Bhattadev University
- Motto in English: Knowledge is one that liberates
- Type: Public
- Established: 2019 (7 years ago)
- Affiliations: UGC
- Chancellor: Governor of Assam
- Vice-Chancellor: Dr. Dhanapati Deka
- Location: Pathsala, Bajali district, Assam 26°30′12″N 91°11′6″E﻿ / ﻿26.50333°N 91.18500°E
- Campus: Suburban;
- Website: www.bhattadevuniversity.ac.in

= Bhattadev University =

University in Assam, India

Bhattadev University is a public state university located at Pathsala, Bajali district, Assam. The university is established by Bhattadev University Act, 2017 which was passed by the Governor of Assam on 7 September 2017.

It was created by upgrading Bajali College of Pathsala, Bajali district. The UGC has recognized Bhattadev University as an institution “empowered to award degrees as specified by the UGC under section 22 of the UGC Act 1956 by conducting courses through its own departments, its constituent colleges and/or through its affiliated colleges in regular mode with the approval of concerned statutory bodies/councils” vide its letter F.No. 9-12/2019 (CPP-I/PU) dated 25 September 2019.

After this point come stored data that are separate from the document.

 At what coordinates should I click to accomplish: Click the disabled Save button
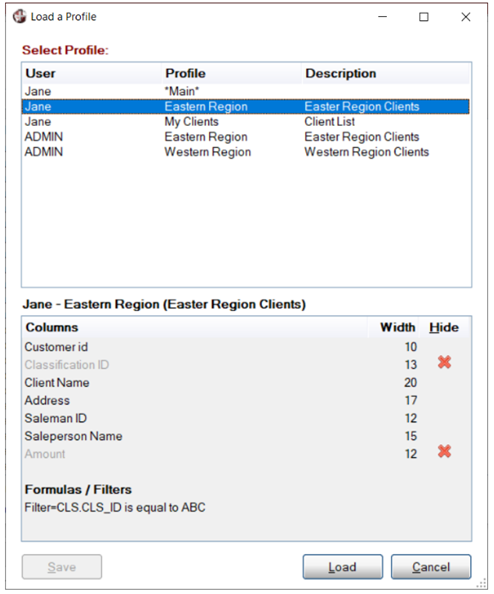click(x=62, y=567)
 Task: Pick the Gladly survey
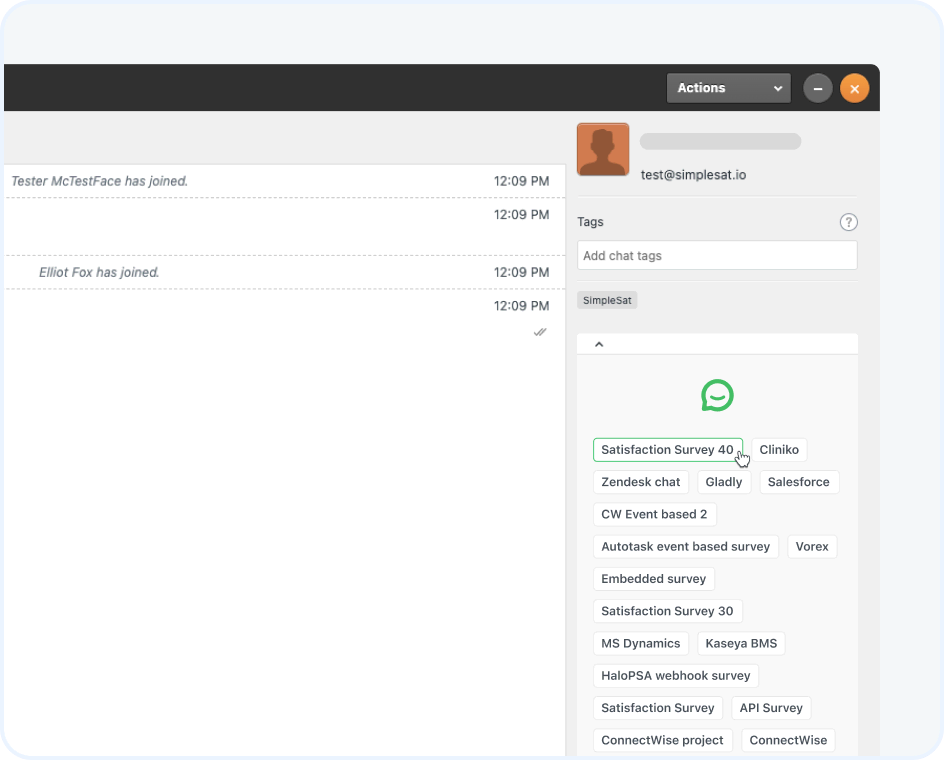(724, 481)
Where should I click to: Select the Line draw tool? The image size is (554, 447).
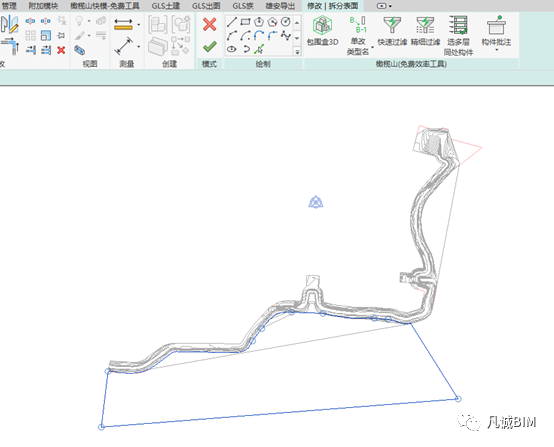click(232, 22)
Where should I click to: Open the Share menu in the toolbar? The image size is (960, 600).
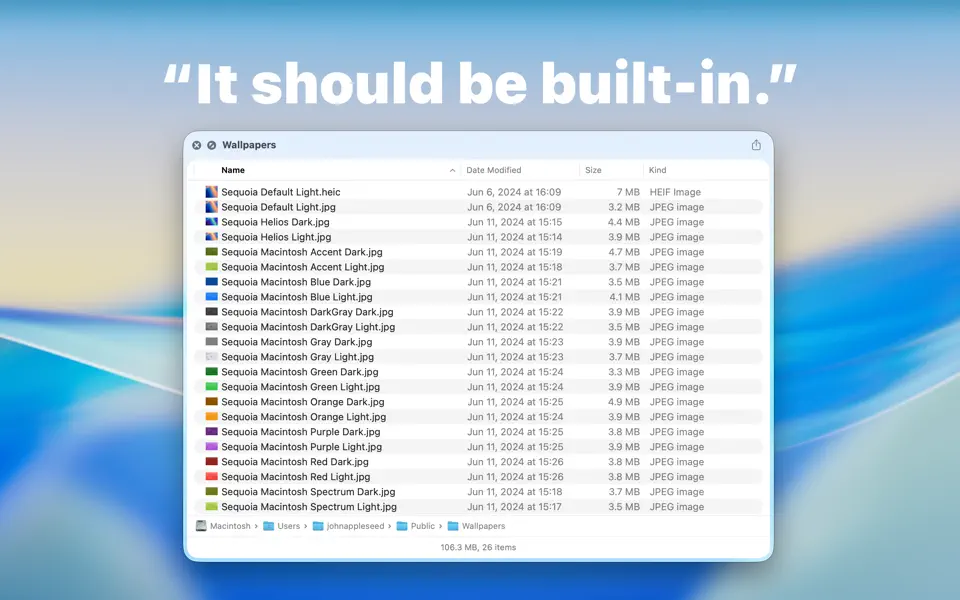(756, 144)
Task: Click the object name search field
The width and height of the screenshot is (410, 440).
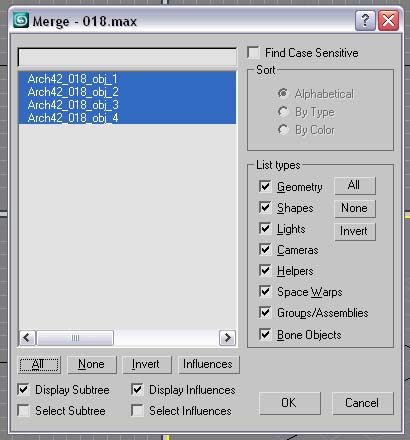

On 25 June 2019 Prof. Birinchi Kumar Das, PhD(IISc) took charge as the first Vice-Chancellor of Bhattadev University.

==Affiliated colleges==
The university has jurisdiction over colleges in Bajali district, Barpeta district. As per 2024, the affiliated colleges are:

1. Baosi Banikanta Kakati (BBK) College,Nagaon,Barpeta.
2. Bapuji College,Sarthebari,Barpeta.
3. Barnagar College,Sarbhog,Barpeta.
4. Barpeta Girls’ College, Barpeta.
5. Barpeta Road Howly (B.H.) College,Howly,Barpeta.
6. Bhawanipur Anchalik College, Bhawanipur, Barpeta.
7. Bhawanipur Hastinapur Bijni (B.H.B.)
8. G.L. Choudhury College,Barpeta Road,Barpeta.
9. Govt. Model Women College,Chenga,Barpeta.
10. Govt. Model Degree College,Baghbar,Barpeta.
11. Madhab Choudhury (M.C) College,Barpeta.
12. Madhya Kamrup College, Shubha,Barpeta.
13. Mandia Anchalik College, Mandia,Barpeta.
14. Nabajyoti College, Kalgachia,Barpeta.
15. Nirmal Haloi College, Patacharkuchi, Barpeta.
16. North Kamrup College, Baghmara, Barpeta.
17. Sankar Madhab College, Barpeta.
18. Uttar Barpeta College, Barpeta.
It is part of the Association of Indian Universities.